5000 temporäre Seeländer

Mehrere tausend Kurzarbeiter reisen jeden Frühling ins Seeland, um den Gemüseproduzenten bei der Pflege der Kulturen zu helfen. Wohnraum für die Erntehelfer zu finden, wird immer schwieriger.

Spargeln ernten, Karottenfelder jäten, Kohl anpflanzen: Ohne die gut 5000 Erntehelfer hätten Seeländer Bauern ein Problem. Bild: Adrian Streun/a

Lotti Teuscher

Seit vielen Jahren reisen sie im April in die Schweiz: die Kurzaufenthalter, die den Gemüseproduzenten helfen. Beim Säen, bei der Pflege der Kulturen und schliesslich beim Ernten. Sie kommen aus Portugal, Spanien oder Polen, aus den Ländern des ehemaligen Jugoslawien, aus Rumänien, Tschechien oder Ungarn. Früher nannte man sie Saisonniers, heute sind sie Kurzaufenthalter.

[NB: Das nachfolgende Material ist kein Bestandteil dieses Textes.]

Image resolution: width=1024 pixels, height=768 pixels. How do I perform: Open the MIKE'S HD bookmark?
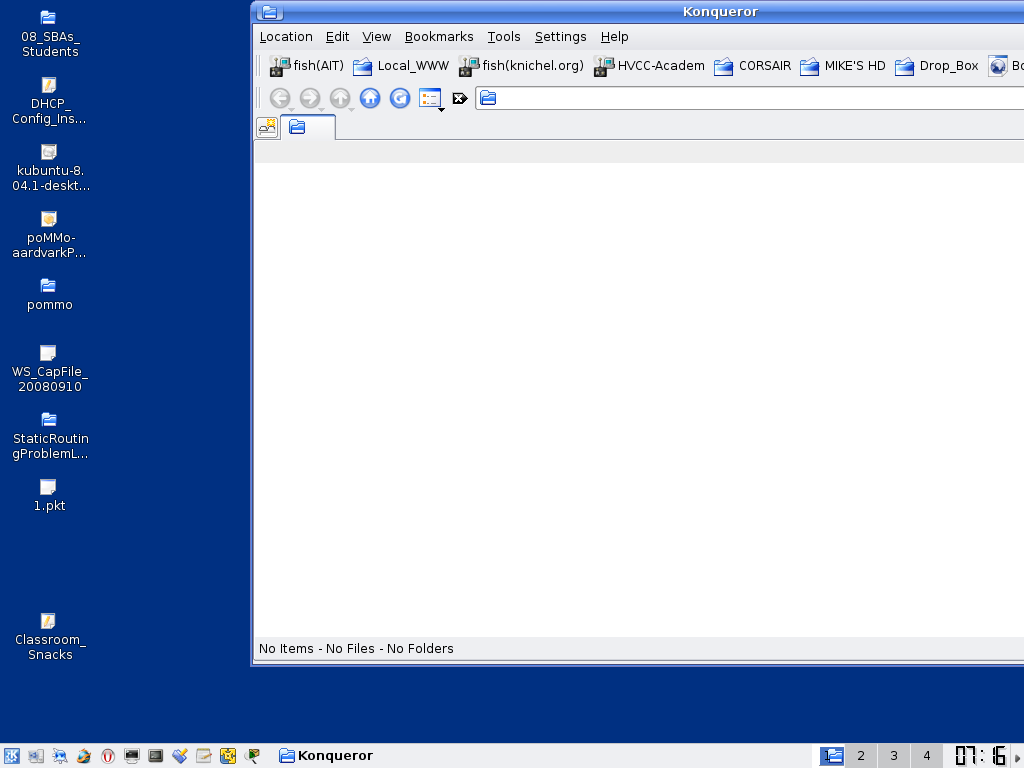coord(842,66)
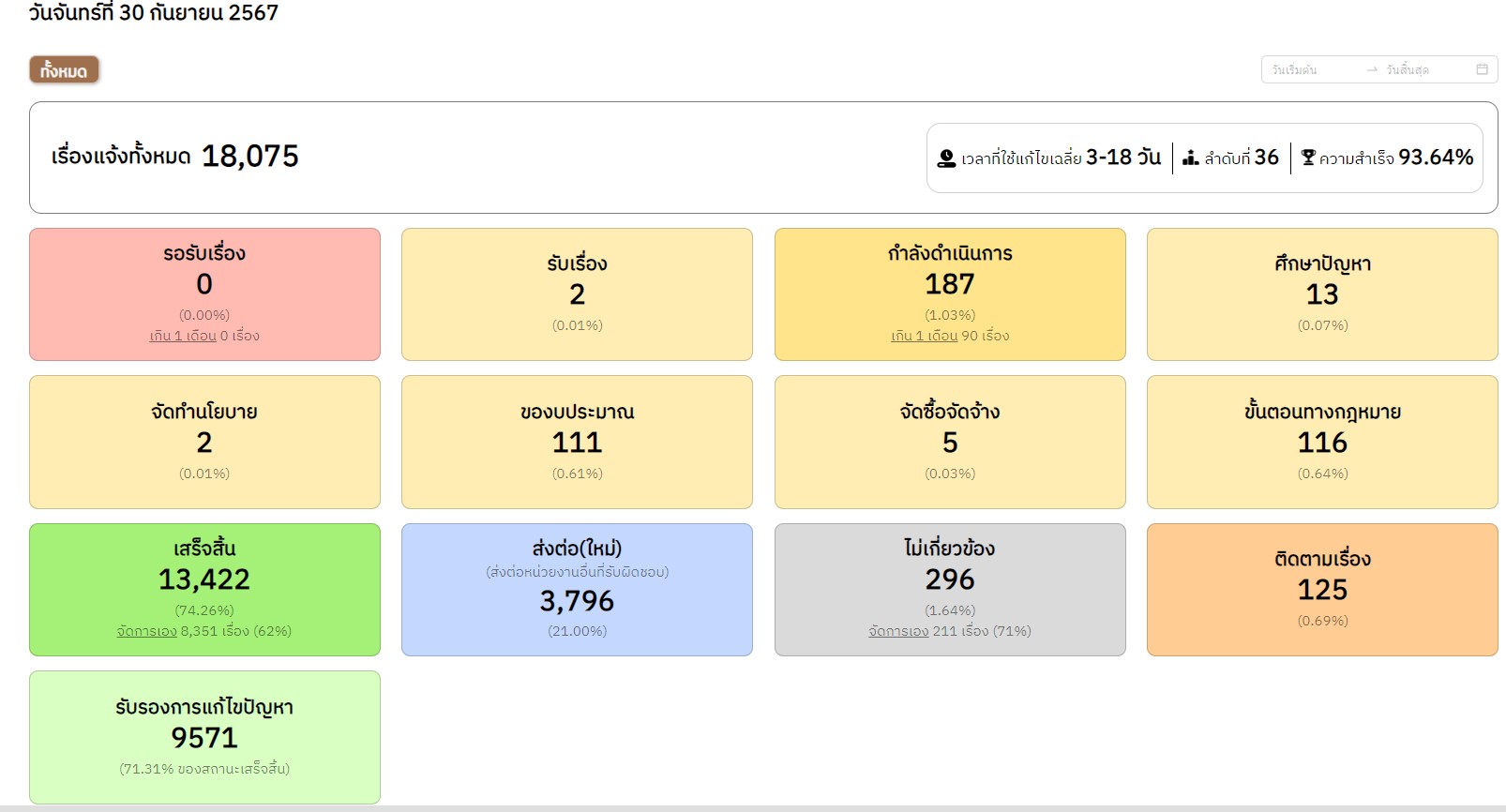This screenshot has height=812, width=1506.
Task: Open the เกิน 1 เดือน link under กำลังดำเนินการ
Action: point(924,336)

Rund 10 000 Personen haben die Seeländer Landwirte angestellt, gut 5000 von ihnen sind Kurzaufenthalter. Manche Landwirte brauchen nur einen Helfer, Grossbetriebe stellen bis zu 60 Kurzaufenthalter ein. Die kleine Gemeinde Brüttelen etwa, mit nur 560 Einwohnern, beherbergt während der warmen Jahreszeit 50 bis 60 Kurzaufenthalter.

Doch wo leben die Saisonniers, die zu tausenden ins Seeland reisen? «Viele Landwirte haben auf ihren Höfen Wohnraum geschaffen», sagt Niklaus Martin, Gemeindepräsident von Brüttelen.

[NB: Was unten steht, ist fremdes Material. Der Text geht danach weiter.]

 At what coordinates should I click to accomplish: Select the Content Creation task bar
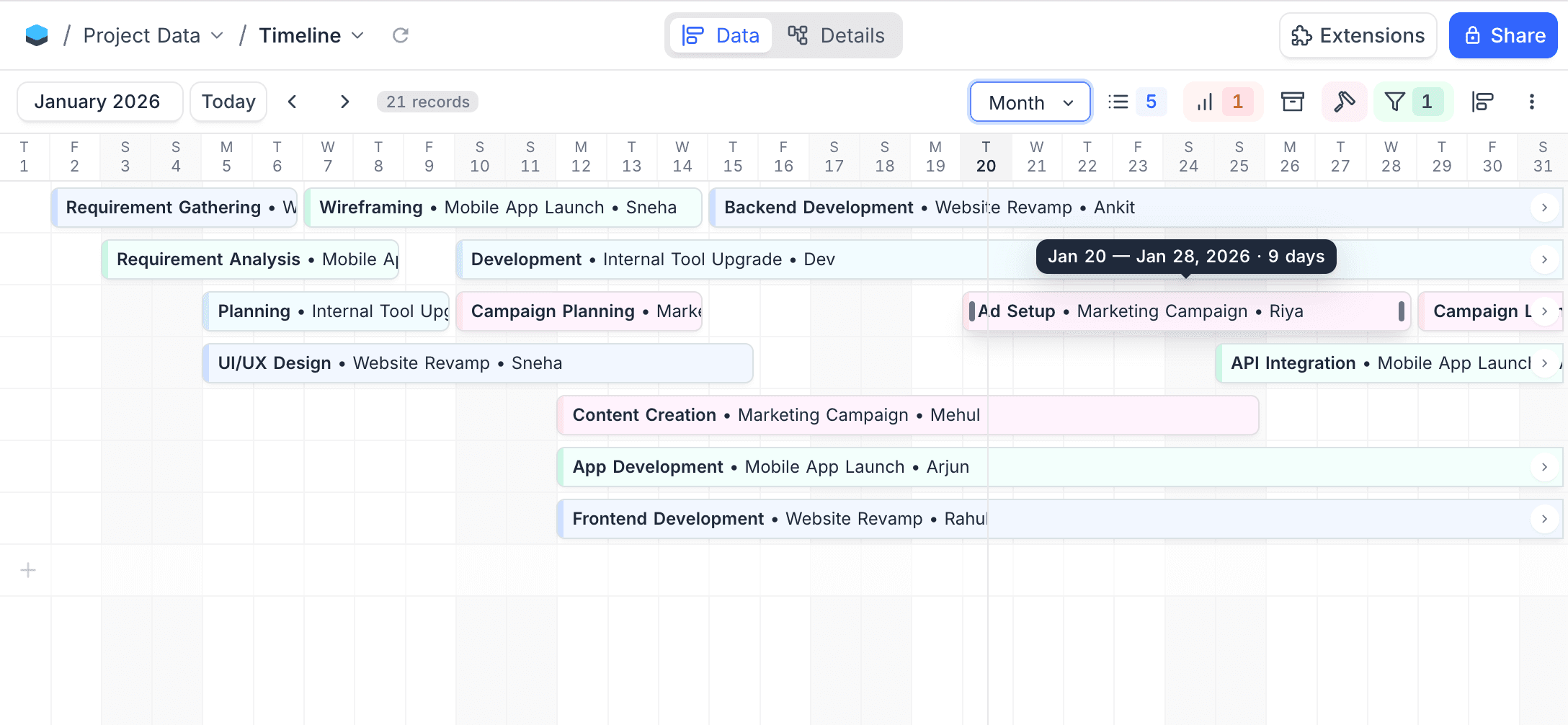(x=908, y=415)
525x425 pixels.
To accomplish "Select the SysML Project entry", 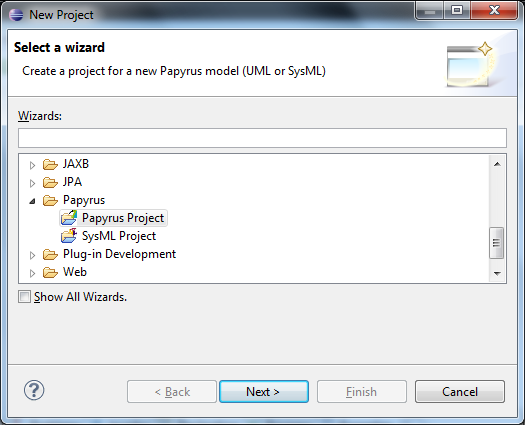I will tap(119, 236).
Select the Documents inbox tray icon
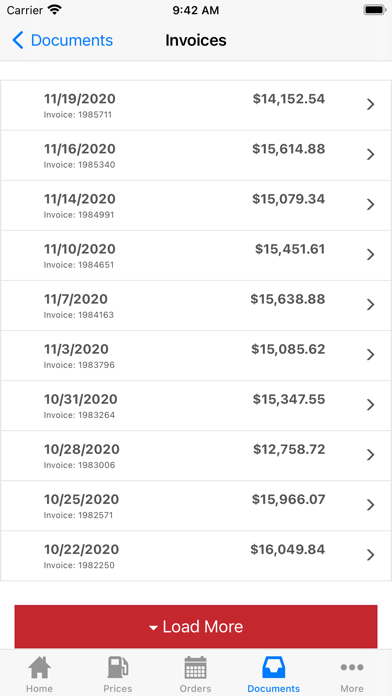Image resolution: width=392 pixels, height=696 pixels. 273,667
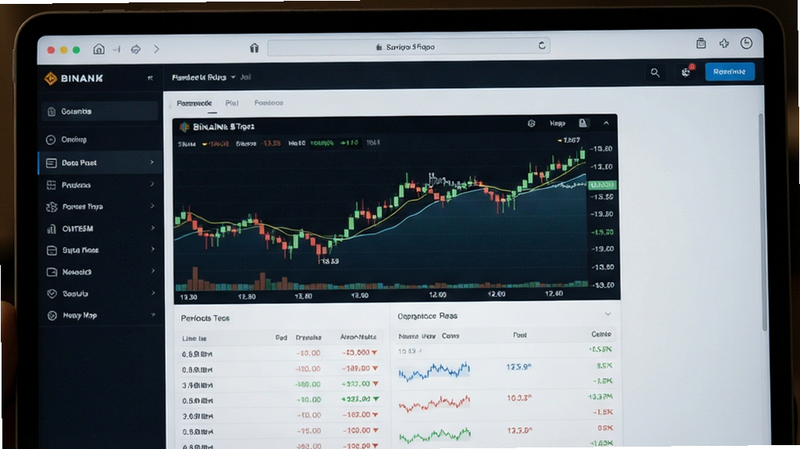Click the Binank logo in sidebar

point(73,78)
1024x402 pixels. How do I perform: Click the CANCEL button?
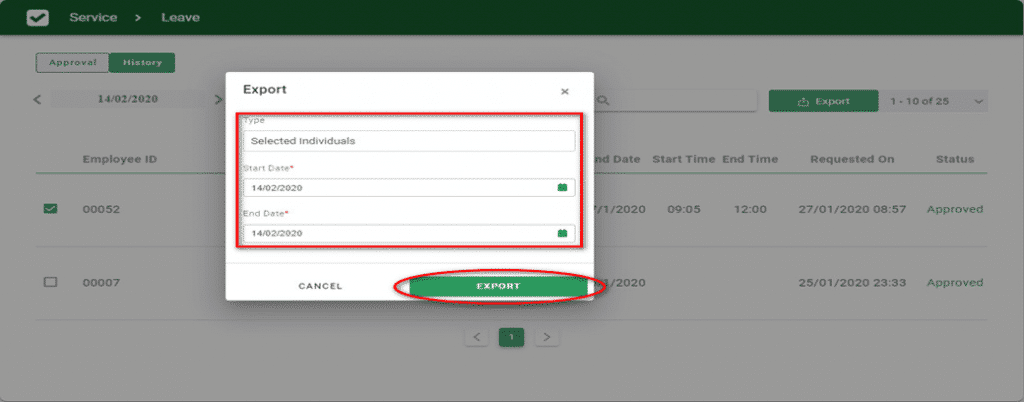click(320, 286)

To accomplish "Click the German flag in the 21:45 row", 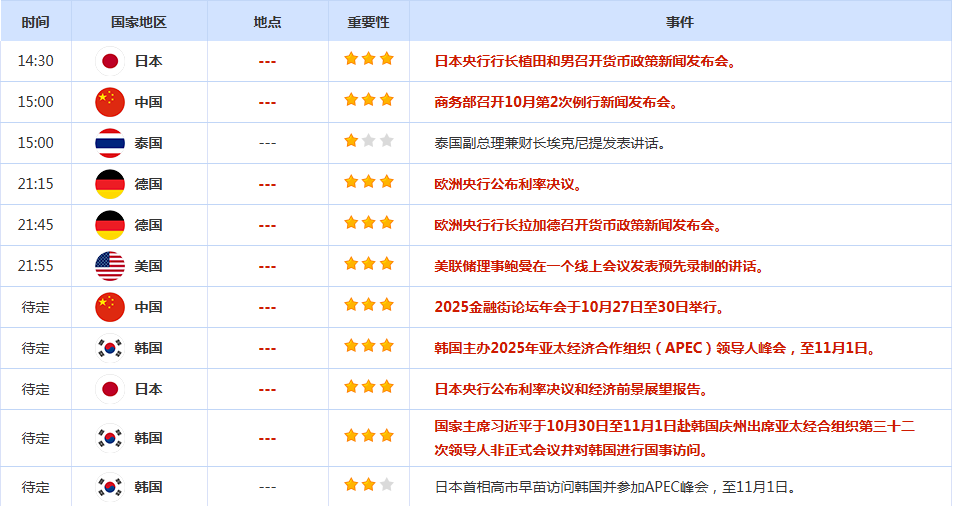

Dies bestätigt Thomas Wyssa, Gemüseproduzent aus Galmiz und deren informeller Sprecher. Die Landwirte bauen ihre Remisen um zu Wohnungen mit mehreren Zimmern, Küche und Bad. Denn anders als beispielsweise in Spanien werden Saisonniers in der Schweiz gut untergebracht.

Doch es wird immer schwieriger, Wohnraum für sie bereitzustellen. Grund ist das Raumplanungsgesetz, das seit seit etlichen Jahren vorschreibt, wie viel Wohnraum es auf einem Hof in der Landwirtschaftszone geben darf.

Angst vor Nachbarn

Von der Gesetzgebung betroffen ist das Landwirtehepaar Marcel und Monika Meier*. Zwar hat es ein Baugesuch gestellt, um in der Remise Wohnraum zu schaffen, das Gesuch ist aber vorsichtig und zurückhaltend formuliert: Das Paar hofft, dass dies die Chance für eine Bewilligung steigert.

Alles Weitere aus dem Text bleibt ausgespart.